■ Stated problem A:
Restate the gallery announcement between "Michael Werner Gallery" and "and diverse oeuvre.", inclusive, substituting "celebrated" for "influential".
■ Stated problem B:
Please quote the entries from the line containing "How do I perform: Uncheck" through the end of the entries, both ends included, and leave the pictures out.

■ Excerpt provided:
Michael Werner Gallery is pleased to present Marcel Broodthaers: Écriture, an exhibition of major works by one of the most influential artists of the post-war period. The exhibition brings particular consideration to the importance of writing within Broodthaers’ complex and diverse oeuvre.

Marcel Broodthaers was born in Brussels in 1924. He began writing poetry at a young age, published his first poems in 1945 and by 1947 was aligned with the Belgian surrealists. Broodthaers experimented also with film, photography and journalism during this time. Broodthaers continued to write, struggling in near obscurity, for almost two decades before turning to the visual arts in 1964. Pense-Bête, Broodthaers’ first artwork, was a deeply symbolic sculpture comprising numerous unsold volumes of the artist’s poems embedded in a mound of plaster. A dramatic gesture of conceptual complexity and material restraint, Pense-Bête contains the essential artistic concepts that would drive all of Broodthaers’ subsequent work as a visual artist. Writing, both as a physical gesture and as a conceptual enterprise, is an elemental feature of Broodthaers’ sensibility, marked as it is by sharp wit and wordplay and an affectionate irony towards the conventions and institutions of contemporary art.

Broodthaers continually invented new ways of giving form to language by working across mediums of poetry, sculpture, painting, printmaking and film. Marcel Broodthaers: Écriture brings together seminal works across a range of mediums to demonstrate how Broodthaers’ poetic sensibility remained essential throughout his life’s work. The exhibition includes works in film, collage, sculpture and drawing, as well as one of the only paintings by the artist. The late work, Dites Partout Que Je L’Ai Dit (Say Everywhere What I Have Said), rarely seen since its creation nearly forty years ago, forms the core of Écriture. Conceived and first exhibited by Broodthaers as a room for his 1974 exhibition Eloge de Sujet (Eulogy of the Subject) at Kunstmuseum Basel, Dites Partout is one of the most important of Broodthaers’ “décors” and is a prescient precursor to contemporary practices of installation and relational aesthetics.

Marcel Broodthaers created several groundbreaking exhibitions during his brief career, most notably Eulogy of the Subject at Kunstmuseum Basel and The Angelus of Daumier at Centre Pompidou, Paris. Musée d’Art Moderne, Département des Aigles, a major work that occupied Broodthaers from 1969 to 1972, was included in documenta 5 in Kassel. Broodthaers died in Cologne in 1976, leaving behind an ambitious body of work that would speak to subsequent generations of artists and which remains highly relevant today. London’s Tate Gallery presented the first posthumous retrospective of the artist in 1980. Important posthumous museum exhibitions include Museum Boymans-van Beuningen, Rotterdam (1981); Kunsthalle Bern (1982); Walker Art Center, Minneapolis (1989); Galerie National du Jeu de Paume, Paris (1991); Stedelijk van Abbemuseum, Eindhoven (1992); Fundació Antoni Tàpies, Barcelona (1997); Palais des Beaux-Arts, Brussels (2001); Kunsthalle Wien (2003); Museo d’Arte Moderna di Bologna (2012); Aspen Art Museum (2014); and Monnaie de Paris (2015).

On February 14 The Museum of Modern Art opens the first Broodthaers retrospective organized in New York. The exhibition will continue to Museo Nacional Centro de Arte Reina Sofía, Madrid, in October 2016, and to Kunstsammlung Nordrhein-Westfalen, Düsseldorf, in 2017.

  • "MB MB MB", 1968 Oil on canvas, 25 1/2 x 45 1/4 inches (65 x 115 cm).

■ Given entries:
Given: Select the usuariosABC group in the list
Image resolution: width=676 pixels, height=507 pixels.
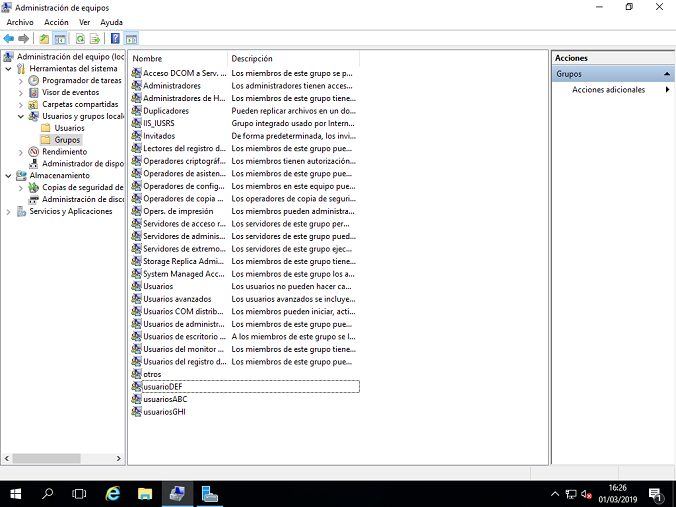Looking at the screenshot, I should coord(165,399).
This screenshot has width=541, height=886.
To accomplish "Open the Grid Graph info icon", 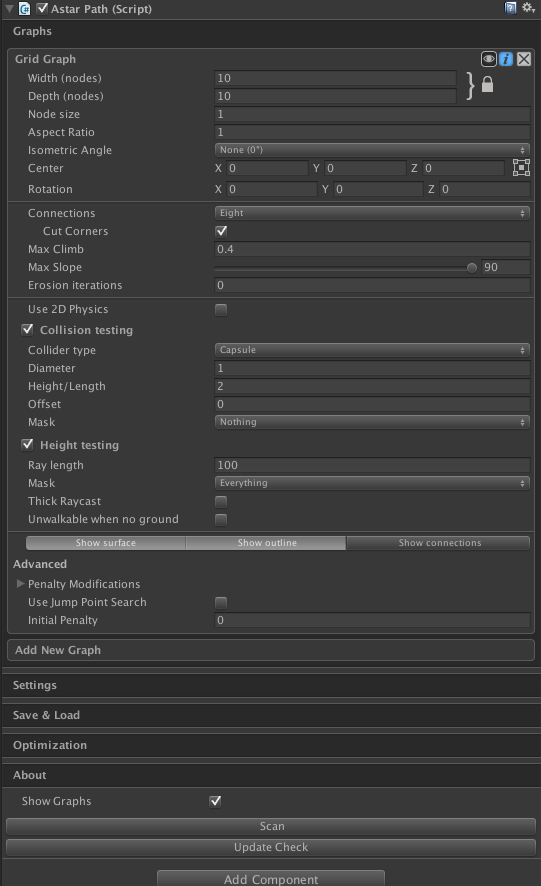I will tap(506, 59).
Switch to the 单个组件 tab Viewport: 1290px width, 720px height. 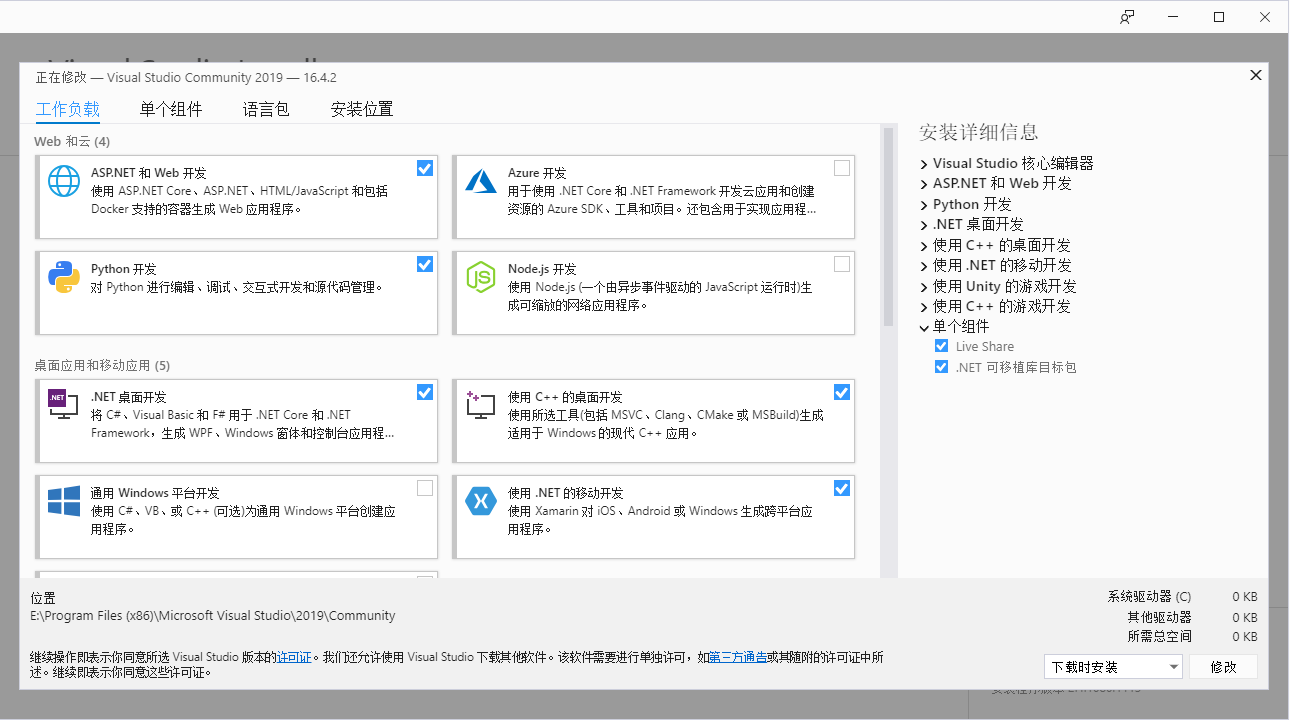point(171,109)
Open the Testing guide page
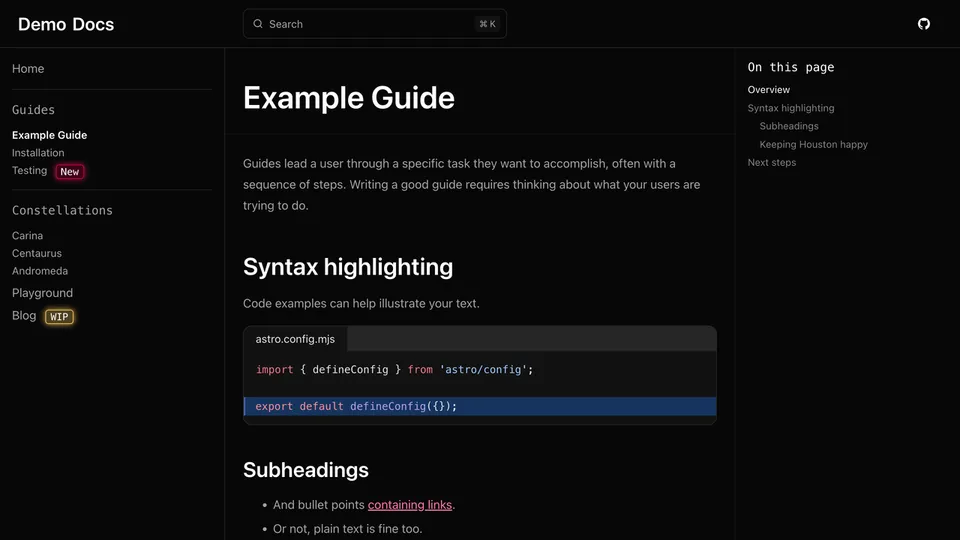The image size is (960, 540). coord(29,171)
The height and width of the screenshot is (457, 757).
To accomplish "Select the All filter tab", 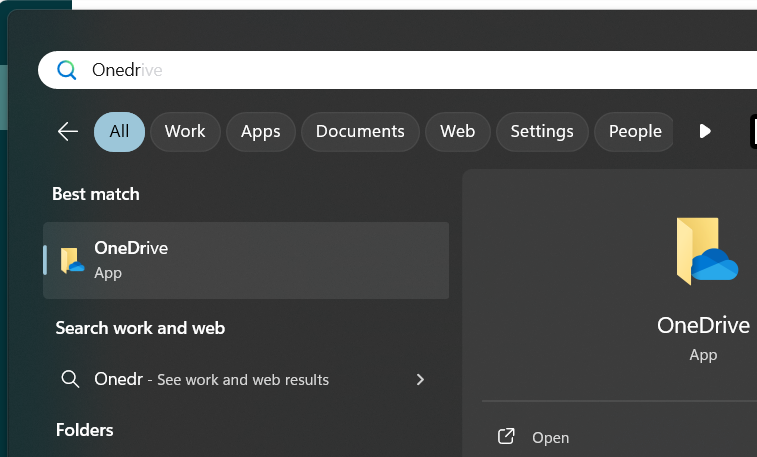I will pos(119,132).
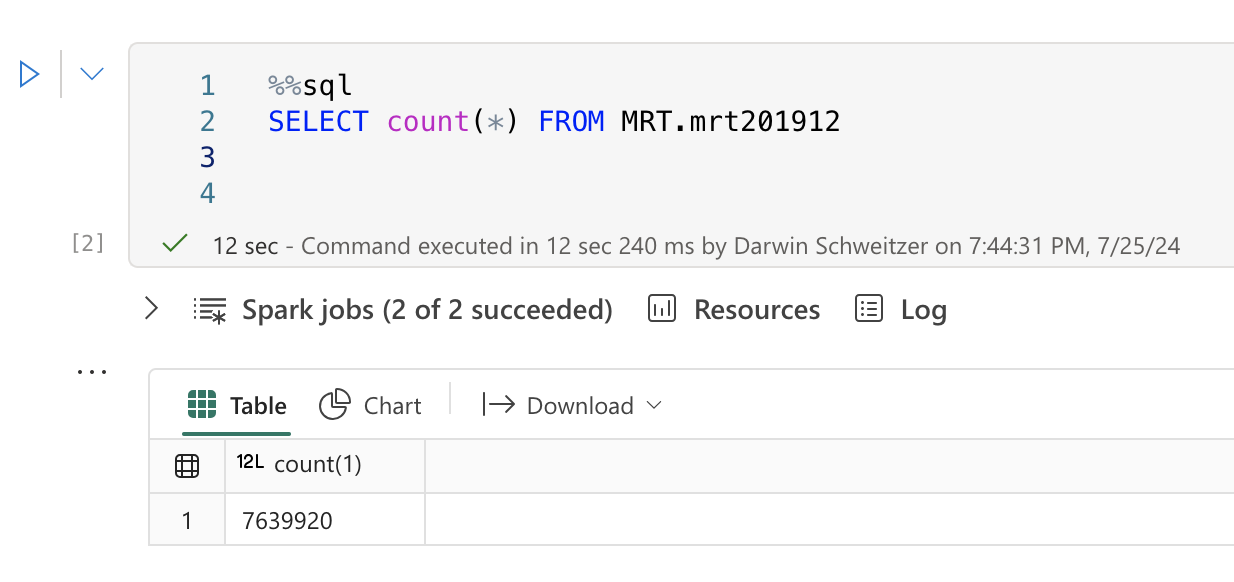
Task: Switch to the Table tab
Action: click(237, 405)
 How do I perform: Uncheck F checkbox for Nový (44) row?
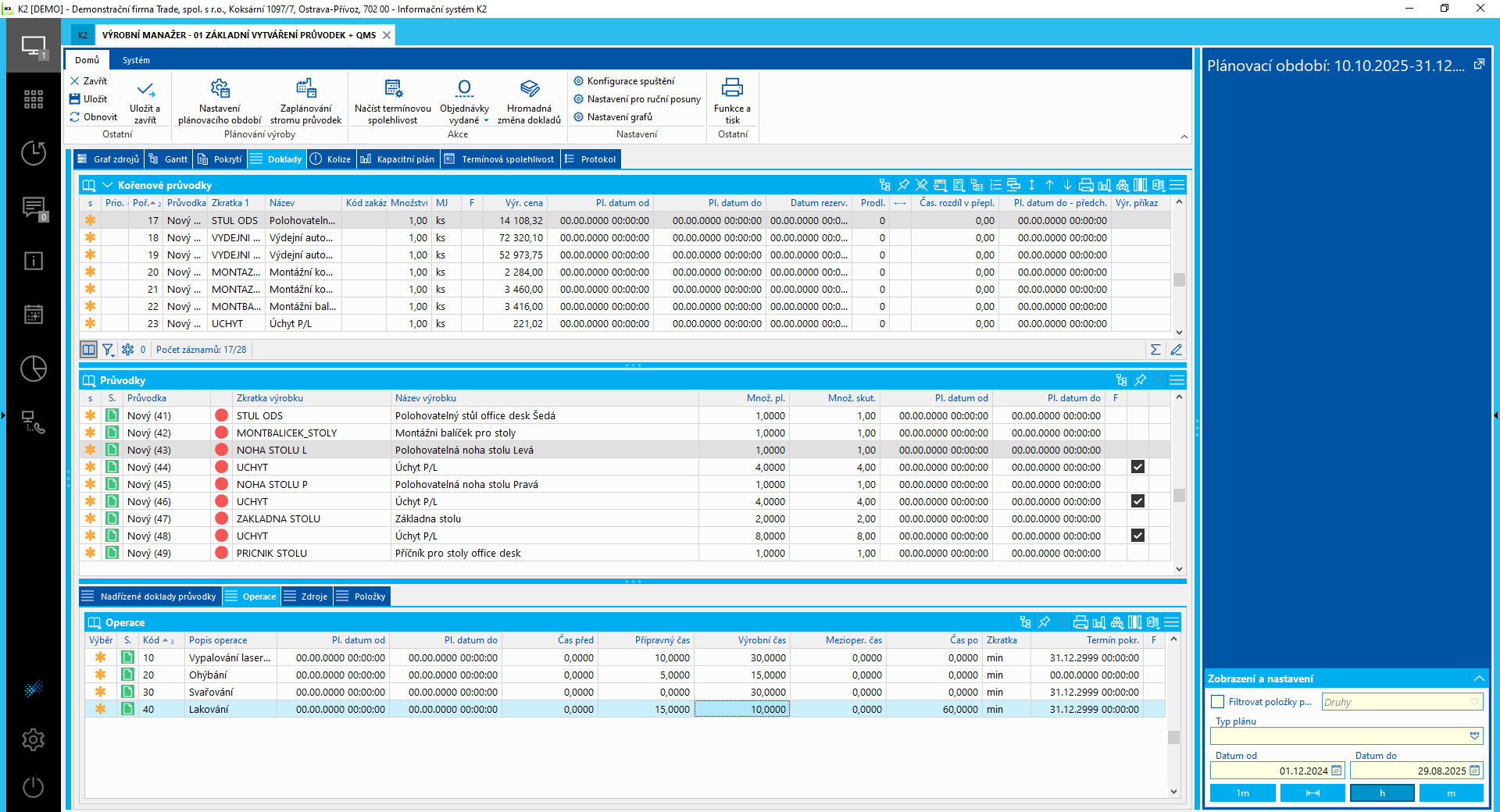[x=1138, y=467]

■ Answer A:
Michael Werner Gallery is pleased to present Marcel Broodthaers: Écriture, an exhibition of major works by one of the most celebrated artists of the post-war period. The exhibition brings particular consideration to the importance of writing within Broodthaers’ complex and diverse oeuvre.

■ Answer B:
 How do I perform: Uncheck F checkbox for Nový (44) row?
[x=1138, y=467]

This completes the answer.